If you follow basketball over the past couple years, you are probably aware Paul Pierce didn't "call bank", but this style of shot has been defining basketball for years, but what is the history of the bank shot?

I Called Bank.com Art Of The Bank Shot

 

Invention Of The Game Of Basketball

The game of basketball was created by Dr. James Naismith in December of 1891 and consisted of two peach baskets and a soccer style ball. Believe it or not, backboards were not part of the original game.

The First Backboards

The first backboards were introduced a few years later, but they weren’t intended to aid the players, but rather protect the fans seated in the balcony from touching a ball. Early backboards were made of either chicken wire or wood.

Glass backboards were first introduced to the game in 1910. Banned briefly in 1916, but eventually popularized around 1919 when fans seated at the ends of the courts complained that the wooden backboards blocked their view.

Bank Shots Increase Odds Of Success

A bank shot in basketball, also referred too as "off the glass", is a shot where the ball bounces off the backboard and into the basket. Frequently used for mid-range jump shots and layups. The purpose of the bank shot is to try to hit the backboard at an angle, thus slowing the speed of the ball and increasing its chances sinking the hoop. North Carolina State University researchers found that bank shots may be up to 20 percent more effective at distances of about 12 feet, when compared to direct shots. NBA players known for using the bank shot often are Tim Duncan, Dwyane Wade, Dirk Nowitzki, Scottie Pippen, and Kobe Bryant just to name a few.

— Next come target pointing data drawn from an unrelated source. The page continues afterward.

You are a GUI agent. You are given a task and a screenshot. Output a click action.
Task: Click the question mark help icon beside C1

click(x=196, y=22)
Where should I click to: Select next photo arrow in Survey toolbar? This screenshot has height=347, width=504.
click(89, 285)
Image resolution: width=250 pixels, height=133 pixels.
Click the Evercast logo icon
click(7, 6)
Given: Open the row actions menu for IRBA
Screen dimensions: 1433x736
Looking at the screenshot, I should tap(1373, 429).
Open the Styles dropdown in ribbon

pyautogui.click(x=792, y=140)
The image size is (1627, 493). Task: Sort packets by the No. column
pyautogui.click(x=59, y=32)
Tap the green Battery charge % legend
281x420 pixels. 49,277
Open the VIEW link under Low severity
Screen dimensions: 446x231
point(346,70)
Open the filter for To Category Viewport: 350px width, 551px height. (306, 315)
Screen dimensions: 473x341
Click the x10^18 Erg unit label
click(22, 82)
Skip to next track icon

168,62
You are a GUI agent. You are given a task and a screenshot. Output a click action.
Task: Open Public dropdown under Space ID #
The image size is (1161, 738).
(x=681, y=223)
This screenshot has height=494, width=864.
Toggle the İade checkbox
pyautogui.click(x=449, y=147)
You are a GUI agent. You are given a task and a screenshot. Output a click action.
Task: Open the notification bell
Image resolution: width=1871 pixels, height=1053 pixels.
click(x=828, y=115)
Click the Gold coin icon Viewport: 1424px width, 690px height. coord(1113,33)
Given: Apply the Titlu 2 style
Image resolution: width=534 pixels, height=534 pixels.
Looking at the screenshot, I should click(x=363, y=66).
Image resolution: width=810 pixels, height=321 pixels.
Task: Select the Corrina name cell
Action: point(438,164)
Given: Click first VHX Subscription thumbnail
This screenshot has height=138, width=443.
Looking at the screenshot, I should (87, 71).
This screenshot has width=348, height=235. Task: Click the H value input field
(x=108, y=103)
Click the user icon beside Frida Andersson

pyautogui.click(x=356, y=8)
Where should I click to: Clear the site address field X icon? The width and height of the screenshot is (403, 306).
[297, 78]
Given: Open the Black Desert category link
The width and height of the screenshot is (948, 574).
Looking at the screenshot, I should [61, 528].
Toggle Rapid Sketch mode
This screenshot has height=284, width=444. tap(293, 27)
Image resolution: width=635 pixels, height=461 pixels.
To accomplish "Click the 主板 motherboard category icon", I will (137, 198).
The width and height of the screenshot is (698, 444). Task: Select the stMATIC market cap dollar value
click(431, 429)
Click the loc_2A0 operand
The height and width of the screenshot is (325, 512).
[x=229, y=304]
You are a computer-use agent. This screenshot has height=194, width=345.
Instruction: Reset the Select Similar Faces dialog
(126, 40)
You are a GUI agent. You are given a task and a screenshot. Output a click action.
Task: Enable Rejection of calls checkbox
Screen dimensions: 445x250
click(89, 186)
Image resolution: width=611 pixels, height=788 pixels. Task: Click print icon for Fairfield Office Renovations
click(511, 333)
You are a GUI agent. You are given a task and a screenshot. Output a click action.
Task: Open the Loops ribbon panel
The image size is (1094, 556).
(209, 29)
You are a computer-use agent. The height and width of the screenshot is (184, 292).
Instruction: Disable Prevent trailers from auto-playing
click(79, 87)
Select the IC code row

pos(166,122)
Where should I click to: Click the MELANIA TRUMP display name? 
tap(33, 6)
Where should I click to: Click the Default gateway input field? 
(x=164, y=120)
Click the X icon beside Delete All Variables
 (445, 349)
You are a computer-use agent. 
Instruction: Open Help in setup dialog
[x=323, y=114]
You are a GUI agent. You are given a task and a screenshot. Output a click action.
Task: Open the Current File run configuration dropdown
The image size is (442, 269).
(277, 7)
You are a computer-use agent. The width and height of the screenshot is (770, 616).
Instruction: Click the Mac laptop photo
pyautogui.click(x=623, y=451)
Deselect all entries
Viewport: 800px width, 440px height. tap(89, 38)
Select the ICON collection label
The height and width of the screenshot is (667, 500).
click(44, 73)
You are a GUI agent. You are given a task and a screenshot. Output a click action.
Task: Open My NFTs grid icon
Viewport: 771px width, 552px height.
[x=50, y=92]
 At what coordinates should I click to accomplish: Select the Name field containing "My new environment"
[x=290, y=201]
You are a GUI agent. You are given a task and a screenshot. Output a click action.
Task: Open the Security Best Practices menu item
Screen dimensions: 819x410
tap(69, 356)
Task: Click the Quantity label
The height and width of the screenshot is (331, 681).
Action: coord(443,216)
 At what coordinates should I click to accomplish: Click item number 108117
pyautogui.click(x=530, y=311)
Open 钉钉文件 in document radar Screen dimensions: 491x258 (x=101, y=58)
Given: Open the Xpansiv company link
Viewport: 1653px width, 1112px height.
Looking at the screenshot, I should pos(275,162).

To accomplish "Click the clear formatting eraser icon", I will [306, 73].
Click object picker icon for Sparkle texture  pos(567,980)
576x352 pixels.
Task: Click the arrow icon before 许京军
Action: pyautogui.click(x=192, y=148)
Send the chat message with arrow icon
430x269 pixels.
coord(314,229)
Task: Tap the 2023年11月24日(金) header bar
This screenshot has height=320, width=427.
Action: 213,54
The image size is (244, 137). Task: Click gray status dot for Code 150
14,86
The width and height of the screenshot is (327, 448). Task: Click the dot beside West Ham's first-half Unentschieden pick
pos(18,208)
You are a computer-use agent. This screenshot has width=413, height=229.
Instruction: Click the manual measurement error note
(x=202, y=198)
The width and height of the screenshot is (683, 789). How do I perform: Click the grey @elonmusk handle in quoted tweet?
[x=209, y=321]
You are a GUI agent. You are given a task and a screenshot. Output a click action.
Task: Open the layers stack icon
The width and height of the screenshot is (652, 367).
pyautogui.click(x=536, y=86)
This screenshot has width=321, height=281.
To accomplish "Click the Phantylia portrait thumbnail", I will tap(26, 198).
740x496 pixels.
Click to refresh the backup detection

The Proper Implications For Calling A Bank Shot

  1. In horse or pig, if a person calls bank before the shot, then makes it. The following person must make the shot using the "bank" method. However, if the shooter shoots the ball and it banks in, but does not call it, then basket still counts, but does not need to be banked in. The shot can be made in any way the following person desires.
  2. During a neighborhood pick up game, if a person does not call bank but it goes in, it still counts. However, the other players are allowed to make fun of the shooter and ask the following question, "did you call bank?" Insinuating that the shot was lucky, and the person shooting the ball did not plan to bank it. So remember to say "I Called Bank."
  3. In some shoot-around scenarios, if a person shoots the ball and it banks in, but does not call it, he does not get the ball back.